--- DOCUMENT ---
------

Postby Sure Breeze » Mon Mar 18, 2019 8:53 am

> It was only to show that the intent of SCS had everything to do with non-interference of the gov't in church life.

This is mostly correct. I'd be nitpicky to point out that it goes both ways: interference between church and state. It's not a one-way street where government doesn't interfere in church life while church life can interfere with government. It's not a one-way wall.

> In England, churches were state-sponsored, run, and legislated.

Were they taxed? No? Then my point is correct.

> Our FF wanted specifically to remove any gov't entanglement with religious practice.

I agree.

> my point is that the FF saw fit, as an extension of their understanding of the relationship of Church and State, to give churches tax exemption

That's not the key point of this discussion. FF didn't give churches tax exemption, they continued the already existing tax exemptions and they expanded it to all religions as opposed to having a state religion like England.

------

--- INFORMATION SHOWN ---
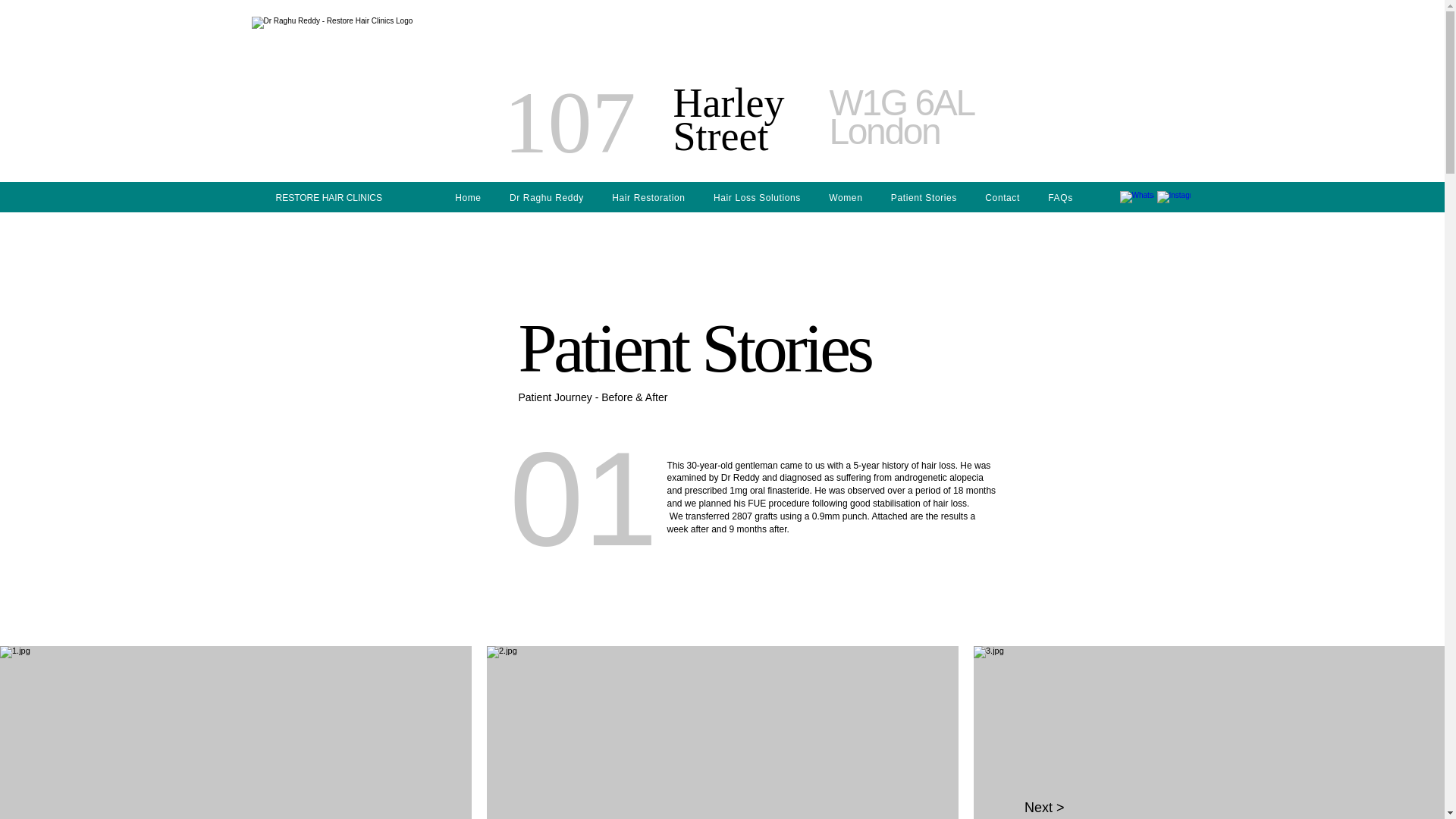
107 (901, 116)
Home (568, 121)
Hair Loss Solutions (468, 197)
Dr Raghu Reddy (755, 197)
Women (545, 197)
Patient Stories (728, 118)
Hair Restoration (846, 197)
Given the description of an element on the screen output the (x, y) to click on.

------

--- YOUR TASK ---
In the forum post above about church and state, why does the writer deny that the Founding Fathers gave churches tax exemption? Answer in one to three sentences.

--- FINISHED TASK ---
The writer says the Founding Fathers did not create the exemption but continued tax exemptions that already existed. They also extended those exemptions to all religions rather than having a state religion as England did.